27 Eylül 2012 Perşembe

Aakash Odedra 6 Ekim 2012'de Haliç Kongre Merkezi'nde

    Tahmin ettiğiniz üzere ben, ofiste boş zamanlarını alışveriş sitelerinde geçiren bir beyaz yakalı değilim. Hatta bana 'beyaz yakalı' demek de pek doğru olmaz; onların hırslarına, kariyer planlarına da sahip değilim. Daha çok 'Plan programsızlıktan bunalıp, sabah dokuz, akşam altı bir düzeni özlediğimde, bir grup insanın zamanlarını manasızca bilgisayar başında geçirdikleri şirketlerde para kazanıyorum' diyelim.
   Ben ofisteyken Biletix'in internet sitesinde zaman geçirmeyi tercih edenlerdenim. Bu sayede de İstanbul'da nerede, neler olduğunun en azından bir kısmıyla ilgili fikir sahibi olabiliyorum. Sting İstanbul'a bir konser vermek üzere gelme kararı aldığında, bundan hepimizin haberi oluyor. Kendi aramızda hangi şarkıları söyleyip, söylemeyeceği ya da hangilerinin bizi mutluluktan uçuracağına dair sohbetler ediyoruz. Ancak İstanbul'da yaşamak bizlere sadece J-Lo gibi MTV yıldızlarının sahne şovlarını takip edebilme lüksü sunmuyor. Çok daha az insanın haberdar olduğu, bu nedenle de erişilmesi çok daha kolay olan, büyüleci performanslar da İstanbullular'ın seçenekleri arasında bulunuyor. 
   Bunlardan bir tanesini, çok yakın bir tarihte, Haliç Kongre Merkezi'ndeki Sadabad Salonu'nda olanlar izleyebilecek. 6. İDANS Uluslararası Çağdaş Dans ve Performans Festivali kapsamında 6 Ekim Cumartesi akşamı Güney Asyalı dansçı Aaska Odedra sadece 1 geceliğine İstanbul'da performans sergileyecek. 
   İşin aslı Biletix'te gezinirken, festival kapsamındaki bir çok etkinlik arasından 'Rising' nasıl dikkatimi çekti, bilemiyorum.
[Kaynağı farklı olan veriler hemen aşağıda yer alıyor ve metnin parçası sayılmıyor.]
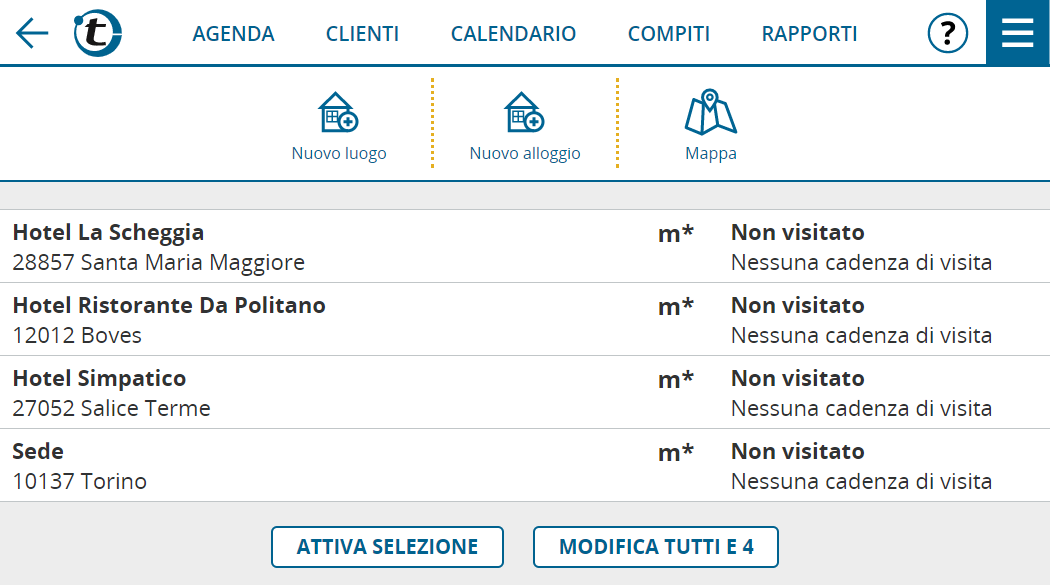Click the MODIFICA TUTTI E 4 button

(656, 547)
Ancak ben şimdi sizlere, bu etkinliğin neden kesinlikle dikkatinizi çekmesi gerektiğini kendi meşrebimce anlatmaya çalışacağım.
      
                  *                                                           *                                                             *
     Aakash Odedra, Britanya Güney Asya Dansı'nın yükselen yıldızlarından biri. İngiltere'nin en çok satan günlük gazetelerinden The Guardian'ın dans eleştirmeni Judith Mackrel ( doğru okudunuz, adamların dans eleştirmeni var) Rising'i ' Aynı programda Akram Khan, Russell Maliphant ve Sidi Larbi Cherkaoui'nun kareograf olarak bir araya gelmeleri, dansın kırmızı halı gösterisidir' diyerek anlatmaya başlıyor ve 'Üçünün de Aaakash Odedra'nın yeni şovu için farklı sololar hazırlamış olmaları, bize daha çok O'nun yeteneğiyle ilgili bir şeyler söylüyor' diye ekliyor. 
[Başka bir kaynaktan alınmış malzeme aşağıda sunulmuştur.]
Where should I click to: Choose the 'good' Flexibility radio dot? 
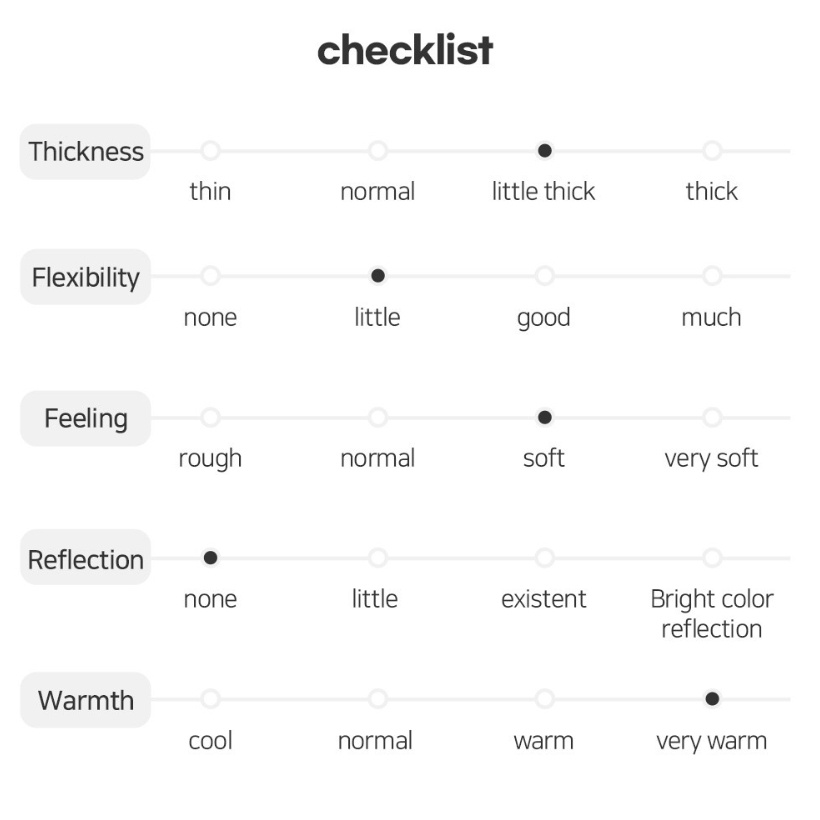(x=545, y=276)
      Bangladeş kökenli öğretmeni Akram Khan gibi, Aakash Odedra'nın da dans geçmişi geleneksel danslara dayanıyor. ISTDN'nin Güney Asya Dansları sınavlarına giren ilk öğrencilerden olan Odedra, 14 yaşındayken  Bharatanatyam, 16 yaşındayken de Kathak için değerlendirilmiş. Şu anda Bharatanatyam ya da Kathak diye yazarken, inanın neden bahsediyor olduğumu ben de bilmiyorum. Belki Bollywood filmlerinden aşina olduğum  figürlerdir söz ettiğim de, ben adlarını bilmiyorumdur. Ancak öğrendiğim kadarıyla Odedra gösterisini kendisine ait çağdaş bir Kathak yorumu olan Nritta ile açacakmış. Bharatanatyam içinse Youtube'un ne güne durduğunu söyleyebilirim ancak.
       Odedra 2008 yılında Curve Tiyatrosu'nun Leicester'daki salonunun açılışı için 'Flight' isimli bir bölüm hazırlamış. Aynı yıl içinde Kraliçe'nin ziyareti sırasında performansını sergilemesi için davet edilen tek kişi olmuş. İnternet sitesine girdiğinizde sizi dansıyla karşılıyor. Etrafı biraz karıştırdığınızda kendi topluluğu için eğitimli ve yetenekli dansçılar aradığını öğreniyorsunuz. Ben o satırları okurken, ilanı görünce heyecanlanan, bunun hayatının fırsatı olduğunu düşünecek genç dansçıları düşündüm. İngiltere'de çalışma izni olan ve 16 yaşını tamamlamış dansçılar elemelere katılabileceklermiş. Sonra aynı duyuruyu okuyan 15 yaşındaki genç dansçıları düşününce de üzüldüm. Deli miyim, neyim?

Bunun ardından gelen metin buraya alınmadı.